An Introduction to GUARDS AT THE TAJ
See that? Pretty amazing, isn’t it? Even in 2016, in a world that has seen modern man-made wonders as big as the Burj Khalifa and as small as a microchip, there’s something ineffably powerful about the image of the Taj Mahal. It is unique, mysterious, powerful, captivating — and utterly unique. Of all the famously wondrous things created by human beings on earth, all the symbols of progress, all the harbingers of advancement, all the sign-posts that tell us where we’re going, only the Taj asks us to look not forward, not upward, but inward. The Taj invites fundamental questions about beauty — a concept inextricably tied to humanity.
In 1628, Shah Jahan ascended the throne of Hindustan. His wife, to whom he gave the title “Mumtaz Mahal,” or “Chosen One of the Palace,” became Queen. Just three years later, however, she would die in childbirth. According to legend, with her dying breath, she asked her husband to build a mausoleum for her…a monument more beautiful than any the world had ever known. Six months later, Shah Jahan broke ground across the Jamuna River in Agra, to begin the process of building her memorial: the Taj Mahal.
It took 20,000 laborers 20 years to build, but by 1653 it was complete. In the classic Mughal style, it’s built of pure white marble, as well as 30+ varieties of precious/semi-precious stones. The tombs of Mumtaz Mahal and her husband are located under marble cenotaphs in the heart of the Taj Mahal, facing towards Mecca. Their cenotaphs together, one slightly larger than the other, represent the only visible example of asymmetry in the entire monument. Beauty, they seem to say, isn’t always perfect.
Neither is the process of creating beauty, it would seem. There’s another legend about the Taj Mahal and it’s construction, a darker legend: it is said that after the completion of the Taj, Shah Jahan ordered the hands of the craftsmen and artisans — even the chief architect, a mythic figure named Ustad Isa — who were involved in creating this fantastic monument to be cut off, to ensure that they would never be able to create anything as beautiful ever again.
It’s this story, this horrific fable, that Guards at the Taj grapples with and seeks to flesh out. The questions implicitly posed by these age-old stories are the ones that Rajiv Joseph challenges head on: what are the true costs of love, of empire, of beauty? In an inequitable society, who bears these costs? Ultimately, are they worth it?

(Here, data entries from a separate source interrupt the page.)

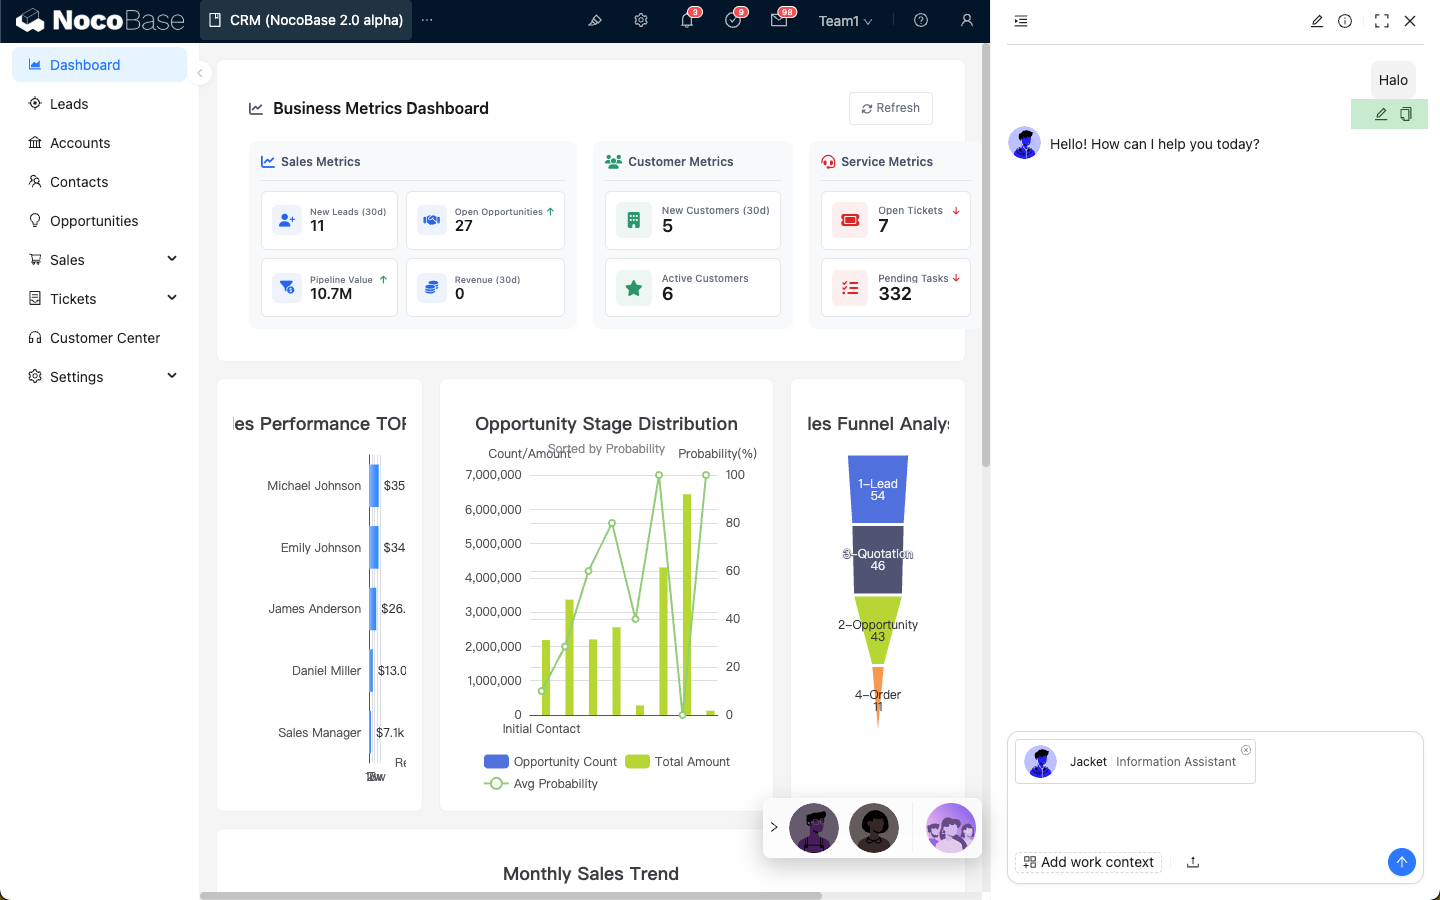Send message with blue arrow button

(x=1401, y=862)
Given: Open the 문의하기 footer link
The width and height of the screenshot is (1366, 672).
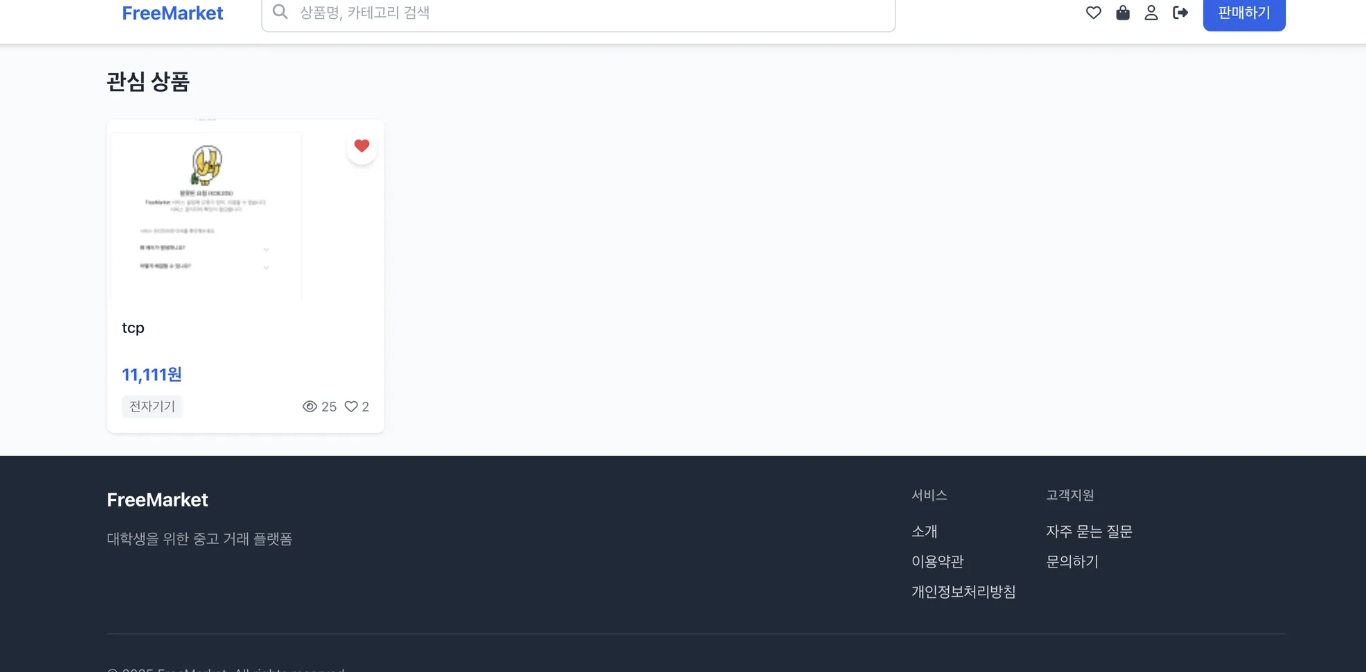Looking at the screenshot, I should (x=1072, y=562).

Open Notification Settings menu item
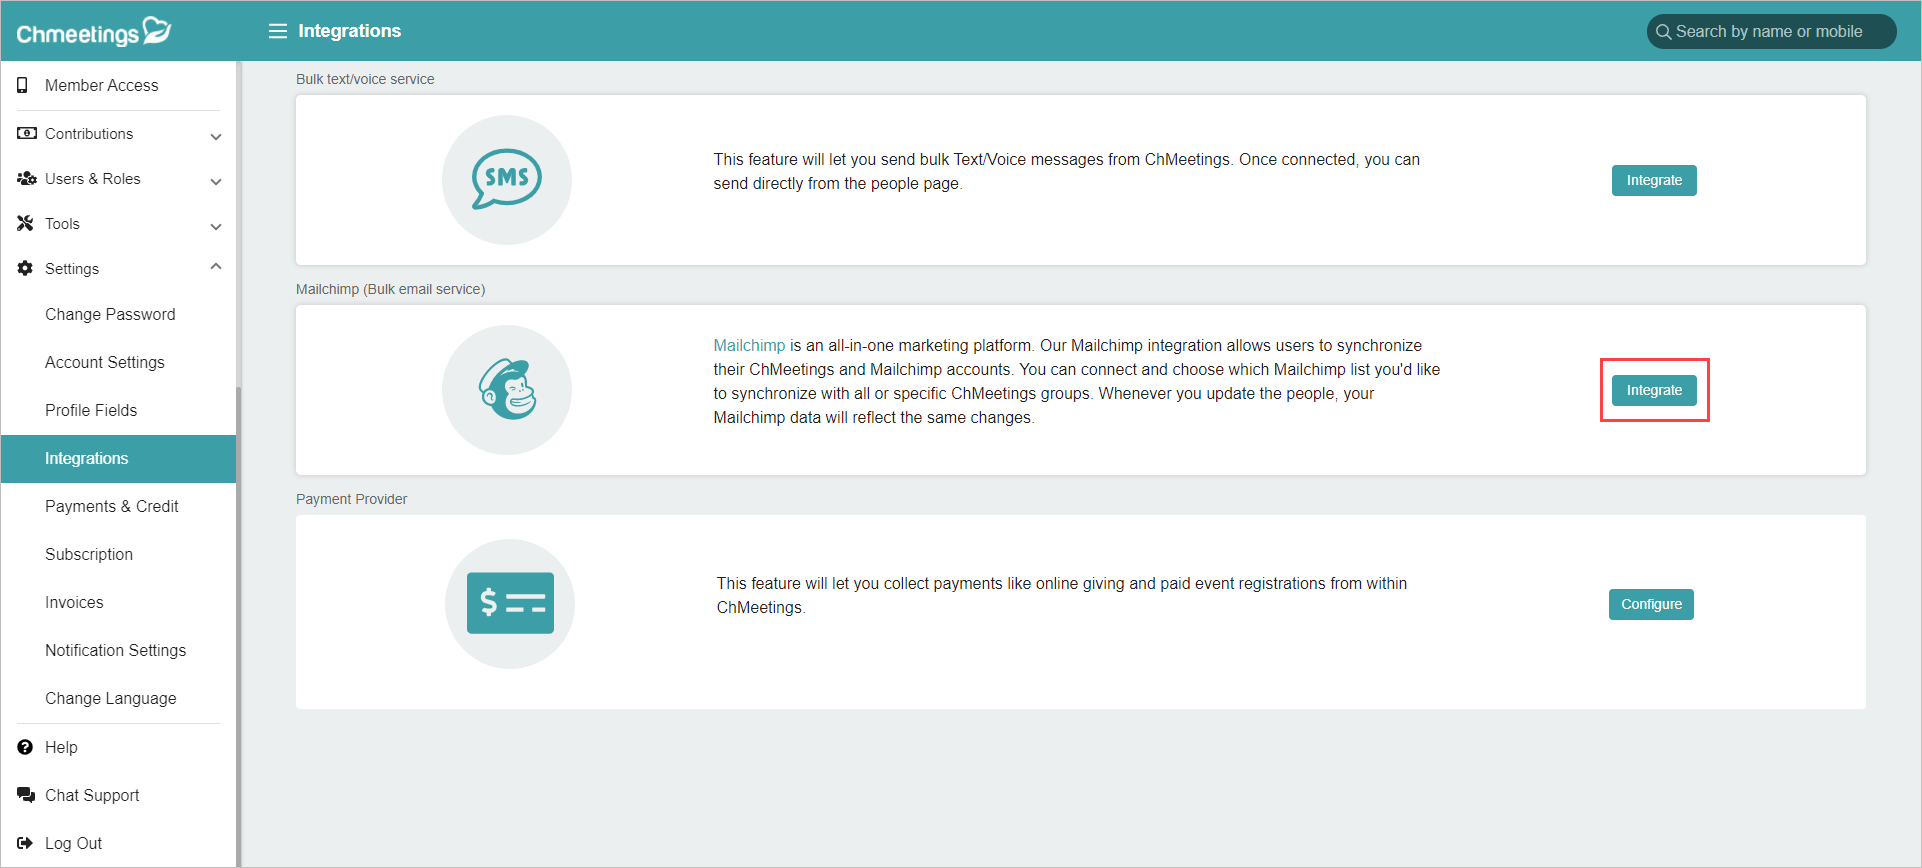tap(116, 650)
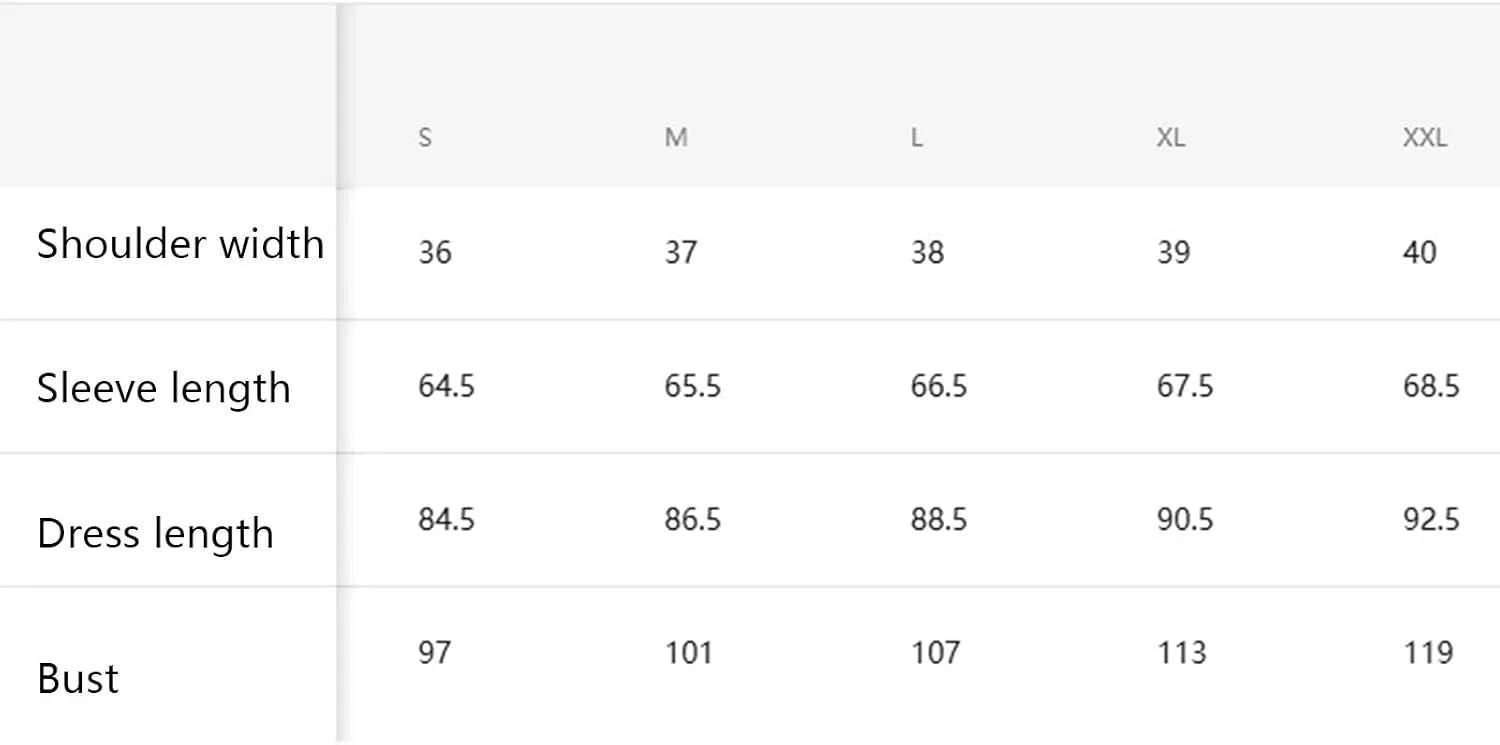Image resolution: width=1500 pixels, height=745 pixels.
Task: Select the Bust row label
Action: 78,679
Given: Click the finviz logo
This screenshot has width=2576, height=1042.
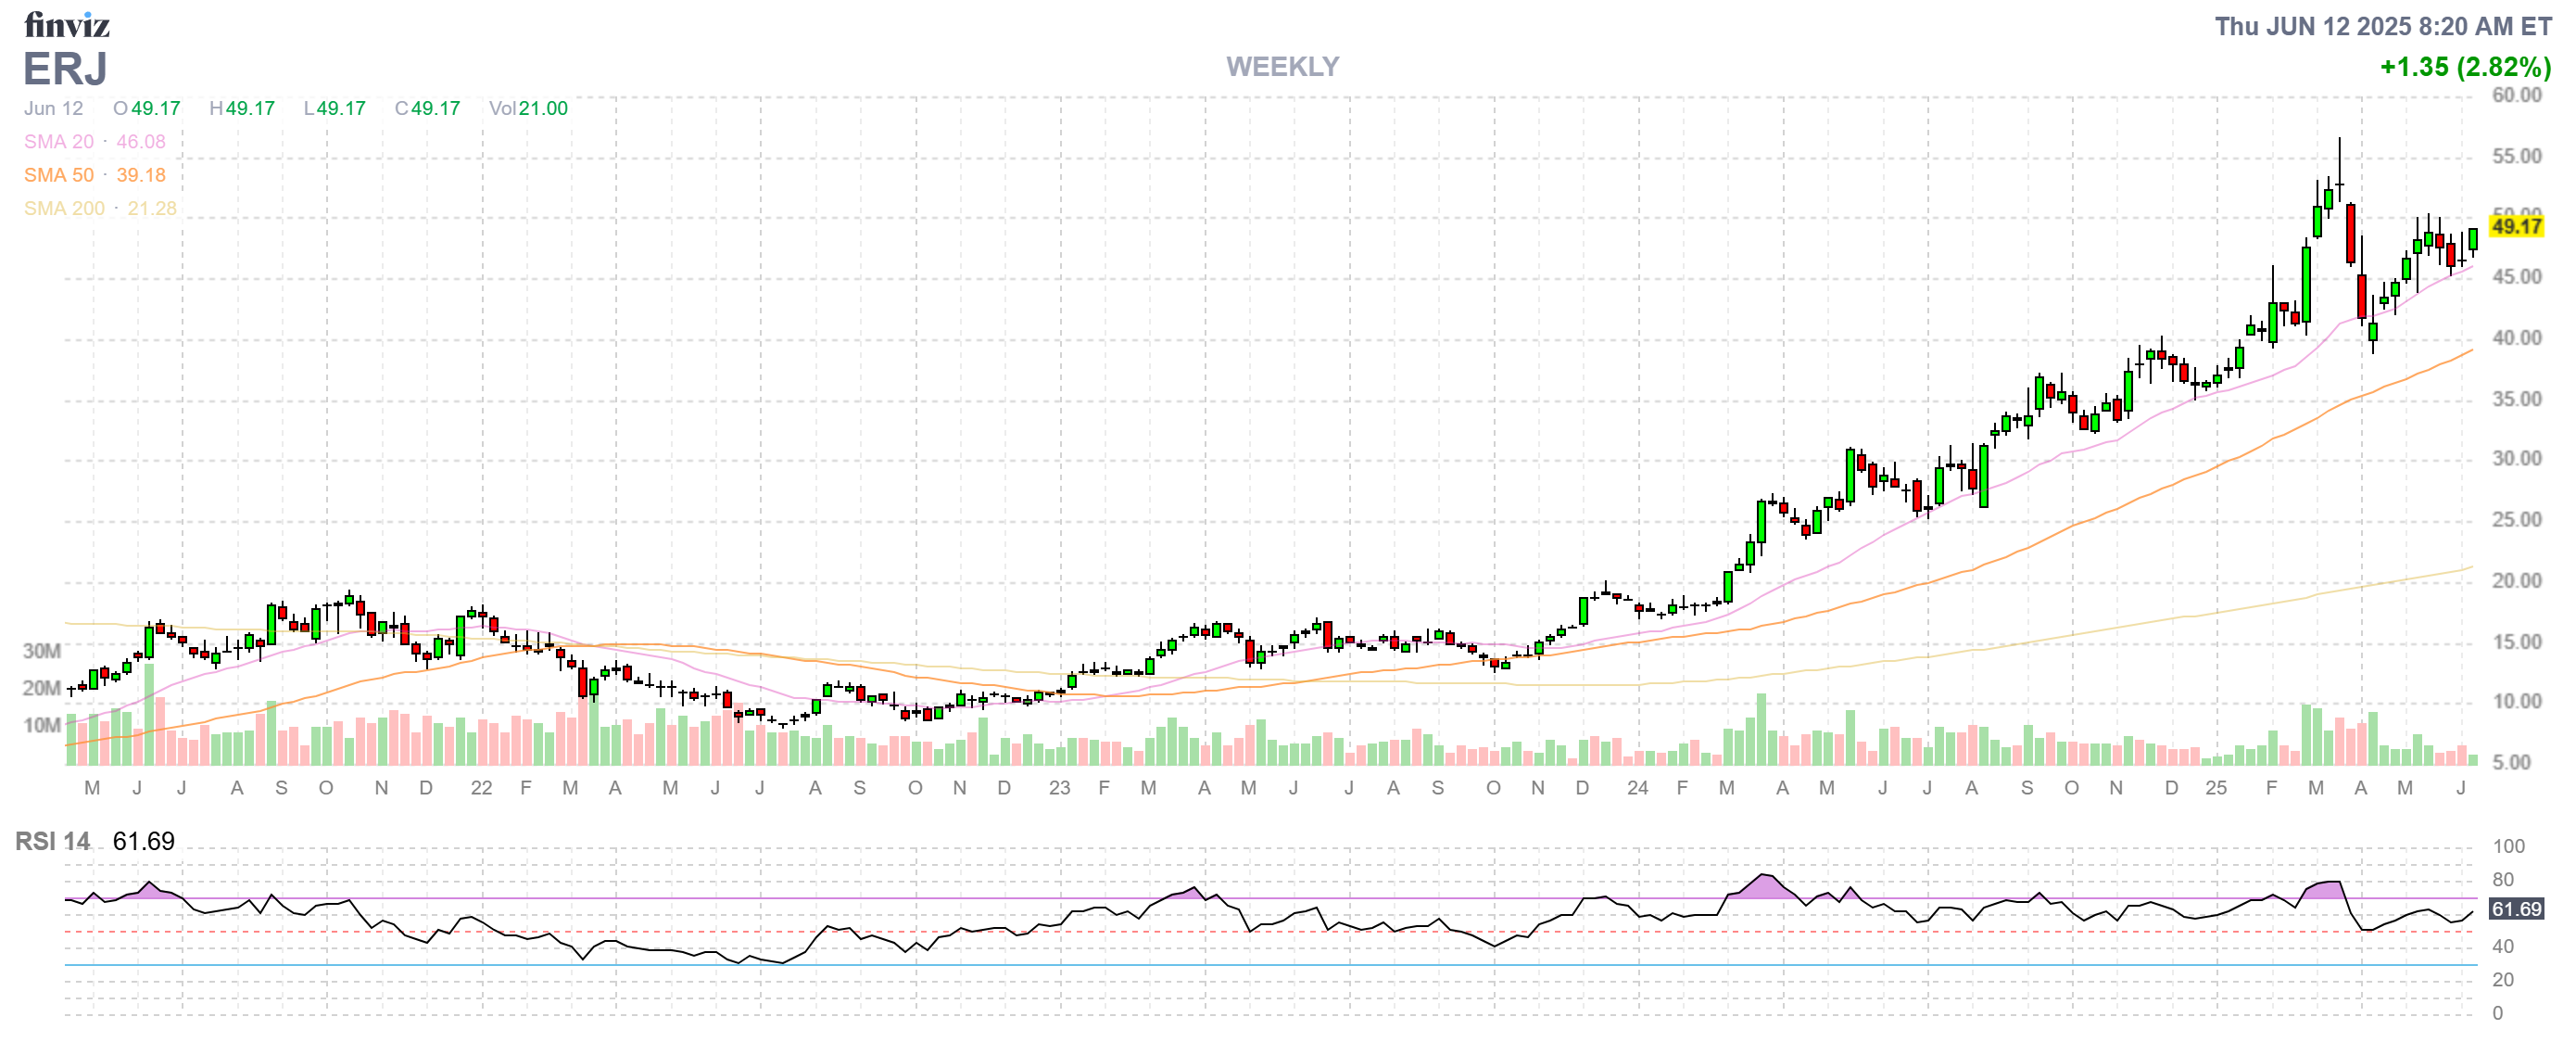Looking at the screenshot, I should tap(66, 26).
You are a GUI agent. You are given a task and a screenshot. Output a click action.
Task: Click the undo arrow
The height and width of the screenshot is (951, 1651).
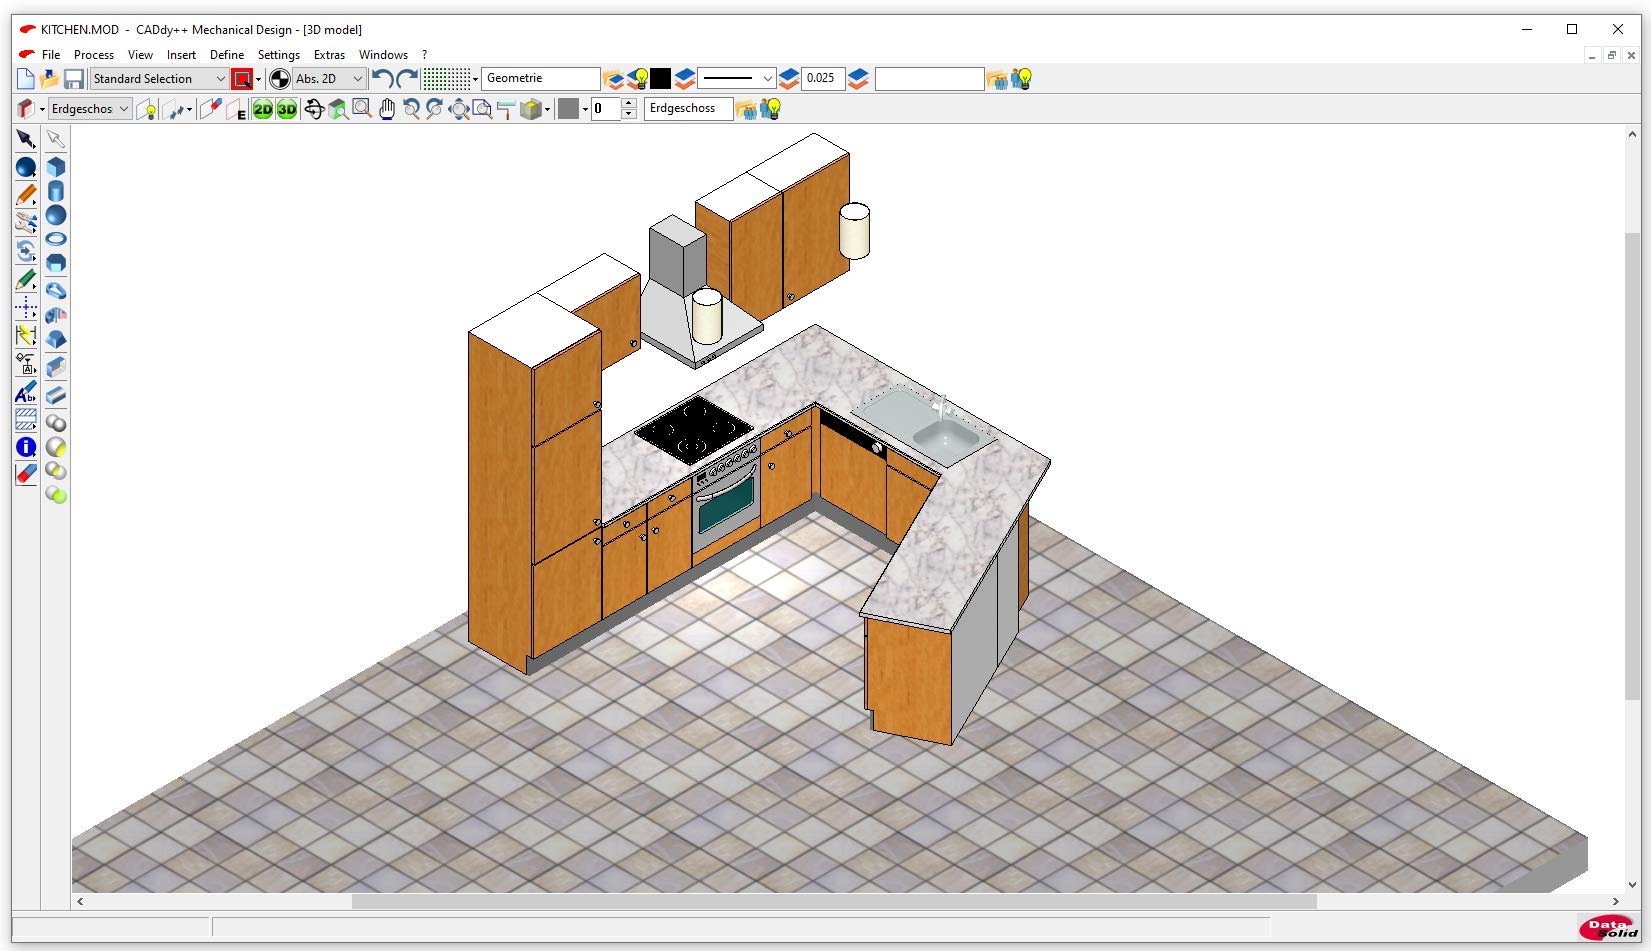(x=381, y=79)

The Taj Mahal is beautiful, but like many beautiful things in this world, its history is fraught and complicated. There’s more to its story than the tonnage of marble it took to build, or the number of precious stones it contains, or the way it seems to almost disappear in the white-hot heat of an Agra afternoon. Its story is about us — humanity and beauty, sometimes opposed, but forever intertwined.